The original cast of “Happy Days”

It’s easy to tell that this is a very early publicity shot from “Happy Days.” Aside from the young age of Erin Moran as Joanie, we see the Cunningham’s oldest child, Chuck. Originally portrayed by Gavan O’Herlihy, the character of Chuck was never given much to say or do and by 1975 he was unceremoniously dumped into the TV trash bin, never to be heard from again. It was like he never existed.

The other clue that this is an early publicity shot is that Fonzie is wearing a cloth jacket. ABC feared that if the character wore a leather jacket he might come across as a hoodlum. But as the show grew in popularity Fonzie wore that leather jacket and Henry Winkler became a star of the show.

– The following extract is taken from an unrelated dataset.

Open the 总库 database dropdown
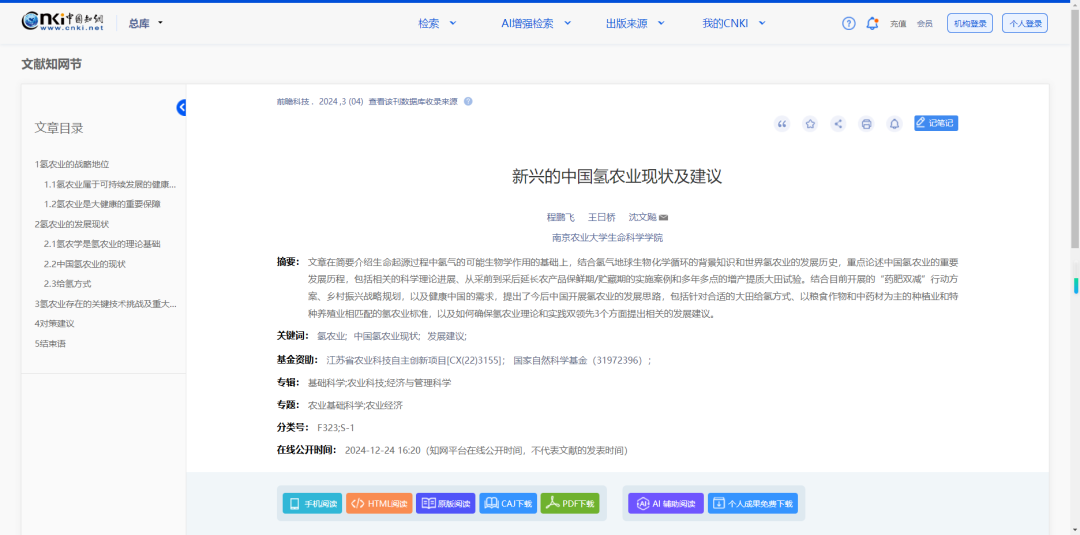 pyautogui.click(x=146, y=23)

Henry Winkler as the Fonz.

I previously discussed a conversation I had with Winkler in 1977, so I won’t rehash it here. But he told me that ABC Entertainment President Fred Silverman actually wanted to change the name of the show to “Fonzie’s Happy Days.”

Notice the foreshadowing in this Henry Winkler Fact Sheet. Near the bottom Winkler notes that he “can teach water-skiing.” Can you say “jump the shark?”

By the way, one of the writers of that first episode of “Happy Days” was Rob Reiner. In 1974 he was best known as an actor on “All in the Family” but at the time he was also the brother-in-law of “Happy Days” producer Garry Marshall.

< ONE DAY AT A TIME

16 Dec

35 years ago tonight, on Tuesday, December 16, 1975 “One Day at a Time,” the newest sit-com from Norman Lear, premiered on CBS. The show starred Bonnie Franklin as newly divorced Mom, Ann Romano, and Mackenzie Phillips and Valerie Bertinelli as her teenage daughters Julie and Barbara. Richard Masur played Ann’s boyfriend David and the building super, Schneider, was played by the show’s best-known cast member Pat Harrington Jr.

Original cast of "One Day at a Time" - 1975

 The next morning I sent a letter to the show hoping to get Norman Lear’s attention by writing the show’s first fan letter. I had previously read how Lear was touched by a letter from an early viewer of “All in the Family.” However, there was really nothing about “One Day at a Time” that even remotely reflected my life or experiences.

Form letter from Norman Lear, dated January 8, 1976.

 Norman Lear did send a letter though. It was a form letter thanking me for my interest in “One Day at a Time.” But at 15 years old, getting any letter from the most prolific comedy producer of the 1970s felt great.

One Day at a Time” ran for nine seasons on CBS. It is one of the first, and perhaps only shows I can recall that was set in Indianapolis.  It was never a blockbuster hit, but Schneider became an iconic character of the 70s, and the show did introduce us to Valerie Bertinelli.